=== PASSAGE PROVIDED ===
-- Start --

If our master is in FAIL state, our epoch number will be added, and we will ask every other nodes to vote us, but only master serving at least one slot has the right to vote

elect3

And the master will vote only if meet the following requirements

/* Vote for the node asking for our vote if there are the conditions. */
void clusterSendFailoverAuthIfNeeded(clusterNode *node, clusterMsg *request) {
    clusterNode *master = node->slaveof;
    uint64_t requestCurrentEpoch = ntohu64(request->currentEpoch);
    uint64_t requestConfigEpoch = ntohu64(request->configEpoch);
    unsigned char *claimed_slots = request->myslots;
    int force_ack = request->mflags[0] & CLUSTERMSG_FLAG0_FORCEACK;
    int j;

    /* IF we are not a master serving at least 1 slot, we don't have the
     * right to vote, as the cluster size in Redis Cluster is the number
     * of masters serving at least one slot, and quorum is the cluster
     * size + 1 */
    if (nodeIsSlave(myself) || myself->numslots == 0) return;

    /* Request epoch must be >= our currentEpoch.
     * Note that it is impossible for it to actually be greater since
     * our currentEpoch was updated as a side effect of receiving this
     * request, if the request epoch was greater. */
    if (requestCurrentEpoch < server.cluster->currentEpoch) {
        serverLog(LL_WARNING,
            "Failover auth denied to %.40s: reqEpoch (%llu) < curEpoch(%llu)",
            node->name,
            (unsigned long long) requestCurrentEpoch,
            (unsigned long long) server.cluster->currentEpoch);
        return;
    }

    /* I already voted for this epoch? Return ASAP. */
    if (server.cluster->lastVoteEpoch == server.cluster->currentEpoch) {
        serverLog(LL_WARNING,
                "Failover auth denied to %.40s: already voted for epoch %llu",
                node->name,
                (unsigned long long) server.cluster->currentEpoch);
        return;
    }

    /* Node must be a slave and its master down.
     * The master can be non failing if the request is flagged
     * with CLUSTERMSG_FLAG0_FORCEACK (manual failover). */
    if (nodeIsMaster(node) || master == NULL ||
        (!nodeFailed(master) && !force_ack))
    {
        if (nodeIsMaster(node)) {
            serverLog(LL_WARNING,
                    "Failover auth denied to %.40s: it is a master node",
                    node->name);
        } else if (master == NULL) {
            serverLog(LL_WARNING,
                    "Failover auth denied to %.40s: I don't know its master",
                    node->name);
        } else if (!nodeFailed(master)) {
            serverLog(LL_WARNING,
                    "Failover auth denied to %.40s: its master is up",
                    node->name);
        }
        return;
    }

    /* We did not voted for a slave about this master for two
     * times the node timeout. This is not strictly needed for correctness
     * of the algorithm but makes the base case more linear. */
    if (mstime() - node->slaveof->voted_time < server.cluster_node_timeout * 2)
    {
        serverLog(LL_WARNING,
                "Failover auth denied to %.40s: "

-- End --

=== DATA SEGMENT ===
-- Start --

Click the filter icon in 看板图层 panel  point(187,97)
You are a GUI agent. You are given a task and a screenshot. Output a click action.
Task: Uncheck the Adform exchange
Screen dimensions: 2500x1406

-- End --

=== WRITTEN TASKS ===
1. According to the Redis Cluster failover passage, why can a request's epoch never actually be greater than the voting node's currentEpoch when the two are compared? Answer in one to three sentences.
2. Carry the Redis Cluster failover passage forward from the point at which it stops.
The lines have no connection to the Redis Cluster failover passage.

=== ANSWER LIST ===
1. If the request's epoch was greater, receiving that request already raised the node's currentEpoch to match it. By the time of the comparison, the request epoch can therefore be equal to currentEpoch at most, never greater.

2.
                "can't vote about this master before %lld milliseconds",
                node->name,
                (long long) ((server.cluster_node_timeout*2)-
                             (mstime() - node->slaveof->voted_time)));
        return;
    }

    /* The slave requesting the vote must have a configEpoch for the claimed
     * slots that is >= the one of the masters currently serving the same
     * slots in the current configuration. */
    for (j = 0; j < CLUSTER_SLOTS; j++) {
        if (bitmapTestBit(claimed_slots, j) == 0) continue;
        if (server.cluster->slots[j] == NULL ||
            server.cluster->slots[j]->configEpoch <= requestConfigEpoch)
        {
            continue;
        }
        /* If we reached this point we found a slot that in our current slots
         * is served by a master with a greater configEpoch than the one claimed
         * by the slave requesting our vote. Refuse to vote for this slave. */
        serverLog(LL_WARNING,
                "Failover auth denied to %.40s: "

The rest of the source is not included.